The end of 2015 has proven to be the time to shift focus. Worldwide, countries have shifted from the Millenium Development Goals (MDGs) to the Sustainable Development Goals (SDGs). On a smaller scale, Australia is shifting focus in its aid programs.

Aid for Trade was launched in 2014 with a two-year budget of $823 million. Its main agenda is based on the idea that “no country has achieved high and lasting growth without participating in international trade.”

According to the Australian Government’s Department of Foreign Affairs and Trade (DFAT), “aid for trade supports the aid program’s key objectives of reducing poverty and lifting living standards through sustainable economic growth.”

The Aid for Trade investment from 2014-15 was used to build productive capacity in agriculture, economic infrastructure and trade policy and regulations.

According to the EUROPA, through continued innovations in how aid is tackled, various governments and organizations have found that trade is able to:

  • Boost development and reduce poverty
  • Enhance competition
  • Open access to new markets and new materials
  • Encourage innovation
  • Expand business opportunities and removes barriers to new markets
  • Expand choice and lowers prices for consumers
  • Cut government spending
  • Strengthen ties between nations
  • Create new jobs

As 2015 comes to an end, Australia’s Aid for Trade program moves into a new year of helping developing countries boost their economies through trade. DFAT estimates its budget to be $698 million for 2016.
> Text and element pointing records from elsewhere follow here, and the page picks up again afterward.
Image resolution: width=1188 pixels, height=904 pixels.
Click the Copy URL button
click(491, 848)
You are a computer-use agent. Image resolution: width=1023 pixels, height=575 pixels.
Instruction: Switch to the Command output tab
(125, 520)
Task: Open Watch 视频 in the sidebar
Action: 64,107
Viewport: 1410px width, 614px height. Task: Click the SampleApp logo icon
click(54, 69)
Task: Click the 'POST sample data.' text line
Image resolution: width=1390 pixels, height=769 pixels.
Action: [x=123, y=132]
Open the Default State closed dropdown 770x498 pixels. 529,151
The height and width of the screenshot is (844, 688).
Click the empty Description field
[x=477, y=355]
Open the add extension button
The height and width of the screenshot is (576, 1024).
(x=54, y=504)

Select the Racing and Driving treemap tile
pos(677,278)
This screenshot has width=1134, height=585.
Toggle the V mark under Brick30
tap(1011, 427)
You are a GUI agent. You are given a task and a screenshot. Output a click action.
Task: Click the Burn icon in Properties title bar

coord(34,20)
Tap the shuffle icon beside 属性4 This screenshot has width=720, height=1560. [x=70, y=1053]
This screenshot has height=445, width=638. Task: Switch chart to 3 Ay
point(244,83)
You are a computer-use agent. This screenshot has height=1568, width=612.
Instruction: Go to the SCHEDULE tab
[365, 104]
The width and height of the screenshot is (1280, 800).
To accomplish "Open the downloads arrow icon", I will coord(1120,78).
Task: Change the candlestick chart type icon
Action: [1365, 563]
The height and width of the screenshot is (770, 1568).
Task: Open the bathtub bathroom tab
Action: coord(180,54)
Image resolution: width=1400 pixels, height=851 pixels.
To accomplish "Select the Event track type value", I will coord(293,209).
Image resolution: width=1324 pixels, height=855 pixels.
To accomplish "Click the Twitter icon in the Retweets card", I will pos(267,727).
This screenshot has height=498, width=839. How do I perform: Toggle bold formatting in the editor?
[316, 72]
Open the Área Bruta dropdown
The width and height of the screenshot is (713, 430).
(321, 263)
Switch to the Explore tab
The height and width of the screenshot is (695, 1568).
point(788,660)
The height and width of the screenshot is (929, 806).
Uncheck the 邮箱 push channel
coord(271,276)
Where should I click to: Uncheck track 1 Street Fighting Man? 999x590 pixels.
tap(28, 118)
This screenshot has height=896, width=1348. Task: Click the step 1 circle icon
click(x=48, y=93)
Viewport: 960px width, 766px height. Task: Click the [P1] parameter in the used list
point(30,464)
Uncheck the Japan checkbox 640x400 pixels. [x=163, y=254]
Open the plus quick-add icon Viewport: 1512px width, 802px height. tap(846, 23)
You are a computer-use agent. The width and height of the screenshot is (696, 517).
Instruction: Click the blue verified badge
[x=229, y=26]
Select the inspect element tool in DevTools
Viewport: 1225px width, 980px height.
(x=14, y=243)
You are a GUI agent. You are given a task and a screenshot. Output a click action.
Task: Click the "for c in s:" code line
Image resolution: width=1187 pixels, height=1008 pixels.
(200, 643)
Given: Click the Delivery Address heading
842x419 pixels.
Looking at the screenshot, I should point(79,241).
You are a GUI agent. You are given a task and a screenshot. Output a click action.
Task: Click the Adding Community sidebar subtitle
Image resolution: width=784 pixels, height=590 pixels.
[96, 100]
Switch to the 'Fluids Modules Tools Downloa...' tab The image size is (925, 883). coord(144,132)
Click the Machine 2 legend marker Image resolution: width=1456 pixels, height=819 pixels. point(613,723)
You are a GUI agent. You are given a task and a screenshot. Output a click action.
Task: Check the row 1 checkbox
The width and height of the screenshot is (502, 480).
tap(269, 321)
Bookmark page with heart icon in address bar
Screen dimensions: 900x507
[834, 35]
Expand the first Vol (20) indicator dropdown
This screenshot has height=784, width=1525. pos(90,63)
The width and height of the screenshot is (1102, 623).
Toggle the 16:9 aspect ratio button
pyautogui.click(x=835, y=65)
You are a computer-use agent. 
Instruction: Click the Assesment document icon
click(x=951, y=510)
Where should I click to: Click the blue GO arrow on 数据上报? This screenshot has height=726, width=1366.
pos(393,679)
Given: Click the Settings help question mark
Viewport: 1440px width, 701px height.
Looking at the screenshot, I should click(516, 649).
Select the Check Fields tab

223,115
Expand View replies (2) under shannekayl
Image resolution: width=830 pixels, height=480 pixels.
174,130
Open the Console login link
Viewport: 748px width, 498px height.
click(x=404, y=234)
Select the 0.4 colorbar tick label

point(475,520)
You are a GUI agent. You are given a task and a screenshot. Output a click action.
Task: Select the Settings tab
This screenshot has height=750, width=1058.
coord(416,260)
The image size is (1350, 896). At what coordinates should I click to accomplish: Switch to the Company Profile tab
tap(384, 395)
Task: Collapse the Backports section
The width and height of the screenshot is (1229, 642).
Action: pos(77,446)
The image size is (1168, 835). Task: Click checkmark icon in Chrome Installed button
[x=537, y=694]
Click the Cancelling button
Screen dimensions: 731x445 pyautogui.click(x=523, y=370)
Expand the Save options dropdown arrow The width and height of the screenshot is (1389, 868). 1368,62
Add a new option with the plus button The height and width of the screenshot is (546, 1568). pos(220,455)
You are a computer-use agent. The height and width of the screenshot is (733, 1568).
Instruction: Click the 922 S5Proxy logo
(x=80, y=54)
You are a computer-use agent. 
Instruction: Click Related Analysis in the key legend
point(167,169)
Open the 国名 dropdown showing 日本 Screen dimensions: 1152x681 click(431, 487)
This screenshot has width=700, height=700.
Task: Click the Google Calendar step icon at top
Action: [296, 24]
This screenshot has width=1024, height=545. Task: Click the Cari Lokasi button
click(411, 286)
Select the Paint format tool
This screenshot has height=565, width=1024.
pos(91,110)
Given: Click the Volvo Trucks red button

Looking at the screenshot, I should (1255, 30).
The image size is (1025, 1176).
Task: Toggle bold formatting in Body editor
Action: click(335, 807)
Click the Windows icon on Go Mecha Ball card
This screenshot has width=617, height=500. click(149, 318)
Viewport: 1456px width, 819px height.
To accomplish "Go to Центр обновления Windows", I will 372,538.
When considering what to expect from the new year, one must look to the past. Over the few years of the aid for trade program, more women have been empowered, trade has been increased, infrastructure and finances have been improved, along with health and agriculture.

One example of an Australia Aid for Trade success story from DFAT states that, “Australia worked with the World Bank and other donors to help Lao PDR undertake the necessary trade reforms to join and benefit from WTO membership. As part of the reforms, Laos reduced the clearance times for goods by non-customs agencies by 42 percent.”

According to DFAT, “Aid for Trade supports developing countries’ efforts to better integrate into and benefit from the global rules-based trading system, implement domestic reform, and make a real economic impact on the lives of their citizens.”